Study text

━━━━━━━━━━

This is what i've always wondered. I'd have guessed it might have something to do with Roberts's personality- he famously often lost his head. As in this fantastic piece of folklore from Martin Crowe:

He bowled me two bouncers in a row at one point, so I charged him and hit him back over his head for a six. That was it. It was game on. I remember Peter Willey at gully going "Oh dear ... that was very silly of you." Roberts warned me about what was coming. "You've got to watch now, be careful." And he hurled two beamers at my head! I could see the whites of his eyes and I remembered what I had read about his anger. He taught me a big lesson about facing West Indies. I never faced anyone so intimidating.
Roberts took 7 for 47 in that innings. But Martin Crowe was not-out on 70, and Roberts went wicketless in the second innings as Crowe and Peter Roebuck put on 300 for the third wicket to win the match. It begs the question as to whether Roberts's ultra-intimidatory tactics were the best way to win his side cricket matches.
 

bagapath

International Captain
like alec bedser, arthur morris deserves a mention too and so does neil harvey. those of us living outside australia dont have to listen harvey's comments. so he is still a legend for us. and pl dont forget ian botham.

━━━━━━━━━━

Data section
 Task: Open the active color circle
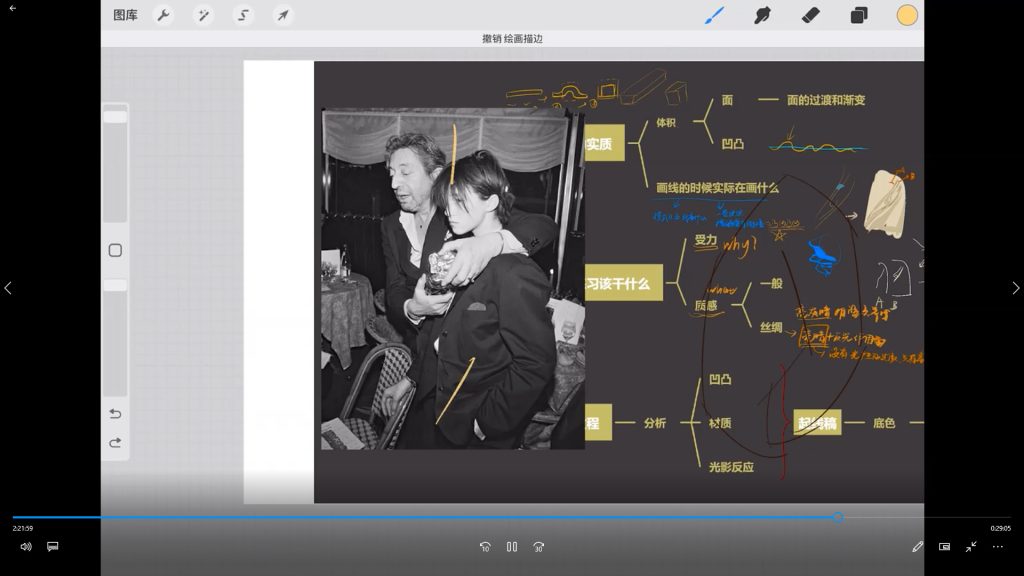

━━━━━━━━━━

Action item A
Answer these questions from the cricket forum excerpt, one answer per line:
(i) What bowling figures did Roberts take in the innings described?
(ii) Who was fielding at gully when Crowe hit Roberts for six?
(iii) Which two players does the final post say deserve a mention, like Alec Bedser?
Action item B
Summarize the cricket forum excerpt in three sentences.
Action item C
Carry on the cricket forum excerpt from where it stops.

Answer A
(i) 7 for 47
(ii) Peter Willey
(iii) Arthur Morris and Neil Harvey

Answer B
A poster quotes Martin Crowe, who recalls hitting Roberts for six after two bouncers, then being warned and bowled two beamers at his head, and who calls Roberts the most intimidating bowler he faced. Roberts took 7 for 47, but Crowe stayed not out on 70 and then put on 300 with Peter Roebuck to win the match, so the poster questions whether such tactics were the best way to win. A second poster says that Arthur Morris, Neil Harvey and Ian Botham, like Alec Bedser, deserve a mention.

Answer C
 

Migara

Cricketer Of The Year
Sachin Tendulklar
Gary Sobers
Brian Lara
Adam Gilchrist
Imran Khan
Viv Richards
Glenn McGrath
Richard Hadlee
Shane Warne
Curtly Ambrose
Muralidaran
 

Migara

Cricketer Of The Year
Kallis
Sobers
Lara
Warne
Khan
Richards
McGrath
Donald
Pollock
Akram
Gilchrist

Wow, the late nineties were incredible times, looking back on them..
Tendulkar > Kallis or any batsman in that list. Murali > any bowler in that list (when Test and ODI combined). Hadlee > Donald / Pollock. Ambrose > Donald / Pollock
 

andyc

Cricket Web: All-Time Legend
Tendulkar > Kallis or any batsman in that list. Murali > any bowler in that list (when Test and ODI combined). Hadlee > Donald / Pollock. Ambrose > Donald / Pollock
Tendulkar > Sobers? Very contentious.